The book describes in detail an experiment in which the author turned himself into a human guinea pig. Having identified potentially hazardous pesticides, preservatives, and other known toxins (to humans and/or the environment) Smith purchased scores of brand-name products in which these agents appeared and resolved to use the exclusively over a 4-day period. The products included stain removers, shower gel, shaving cream, soap, microwaveable plastic containers, toothpaste, air freshness, canned foods, and more. Blood and urine samples were taken before the experiment, regularly during, and at its conclusion. The results were remarkable. In fact so compelling that like the "Triclosan Challenge", at home we changed the type of canned tuna we eat, we no longer use non-stick cooking pans, and I can say I have probably only had 2 bags of microwave popcorn since reading this book several years ago.
In the course of the 4-day experiment, Smith's phthalate level, which is believed to cause testicular dysfunction in children, went up by 22%; the amount of BPA in his blood, linked to breast and prostate cancer, climbed 7.5%; and the level of Triclosan shot up by 3,000%!!! Triclosan is believed to interfere with thyroid function and is not metabolized by the human body or even by the sewage waste process, making it an almost ubiquitous environmental chemical in water. I wonder what the levels are in the Trent River where I just spent the weekend swimming and bathing in (using Triclosan and phthalate free soaps of course!).
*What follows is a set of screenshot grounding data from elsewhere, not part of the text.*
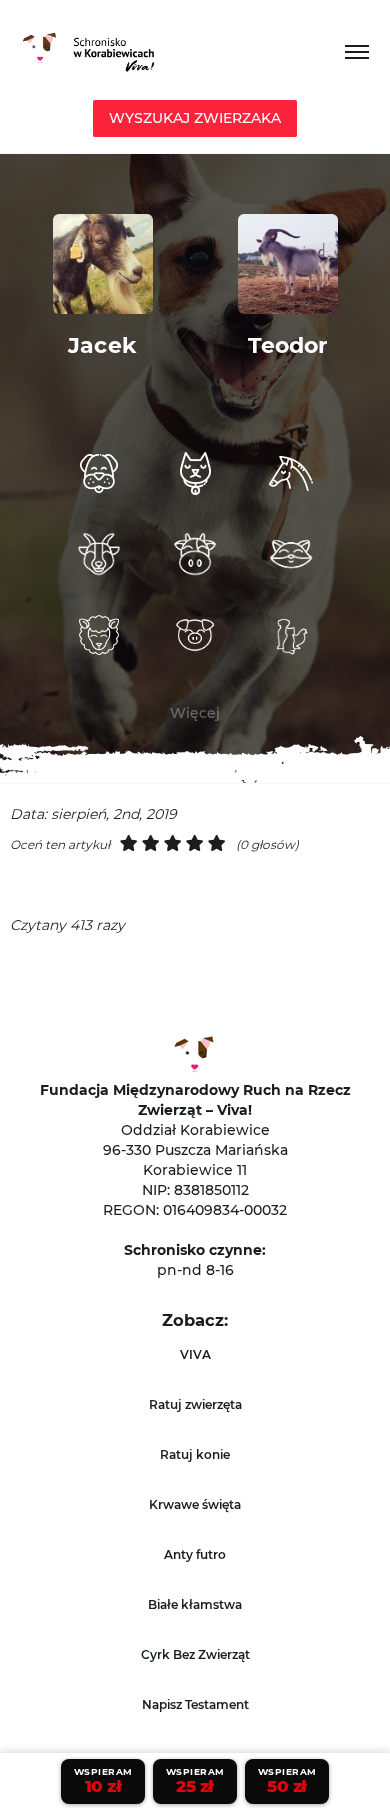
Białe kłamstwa (195, 1604)
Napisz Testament (195, 1704)
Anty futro (195, 1554)
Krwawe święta (195, 1504)
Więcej (195, 713)
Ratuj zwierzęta (195, 1404)
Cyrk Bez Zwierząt (195, 1654)
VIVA (195, 1354)
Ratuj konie (195, 1454)
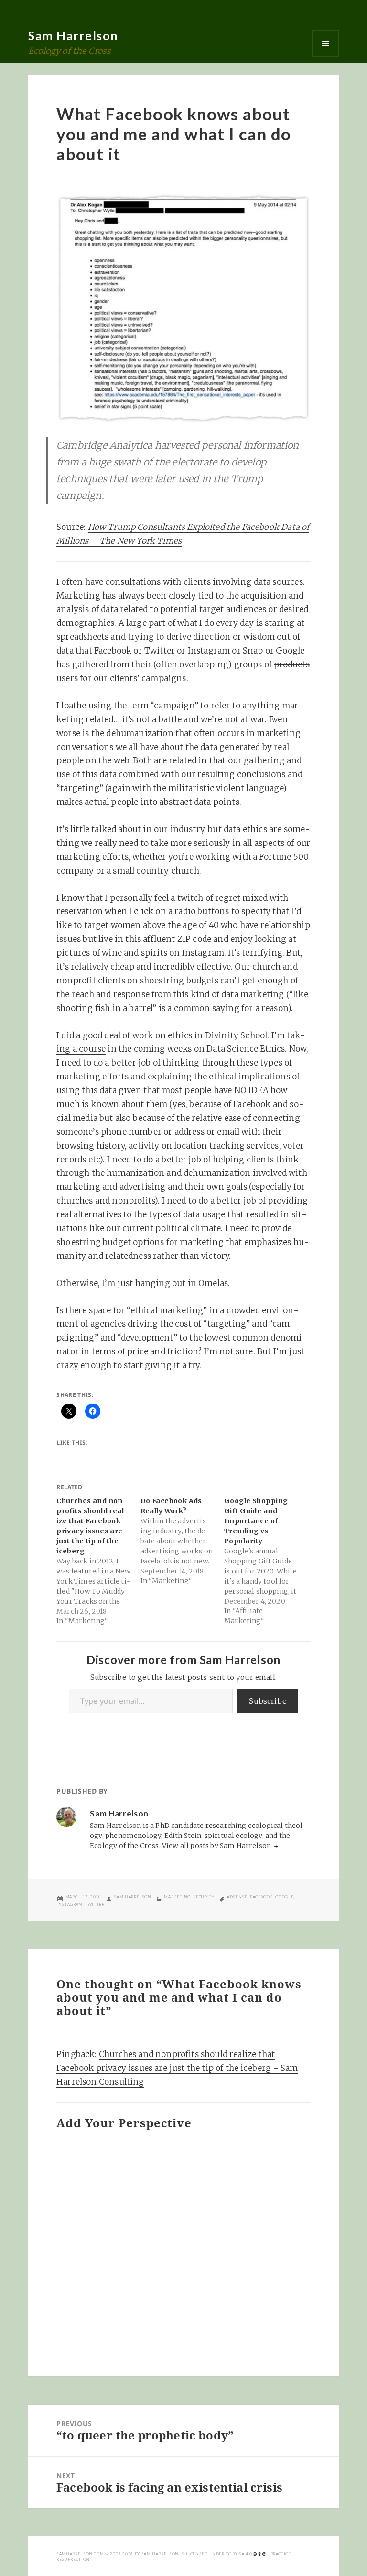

Two conclusions are reached by Smith and his colleagues. "What we do in our everyday lives really matters in terms of the level of pollution affecting us". And, "It doesn't seem to matter where you live or what you do for a living; we're all united by pollution."
Regardless of the conclusions drawn, science is not the villain here. Science simply responds to the needs and/or wants of society. In recent years the rapid reduction of toxic and persistent chemicals such as gluteraldehyde, Triclosan, and quaternary ammonium compounds from the healthcare environment, and the explosion of less toxic products or procedures are examples of a scientific response to the desire of the marketplace. Humans needn't fear science; indeed this is a book of optimism. To close with the words of the author, "We're very much at a watershed moment. The scientific evidence of human harm from these chemicals is overwhelming. It's driving different consumer buying habits and forcing companies to change."
I hope you'll consider putting “Slow Death by Rubber Duck” on your reading list this summer. I have to admit, there we're times I had to put it down for fear of scaring myself into living in a bubble, but in the end I think I am a far wiser consumer!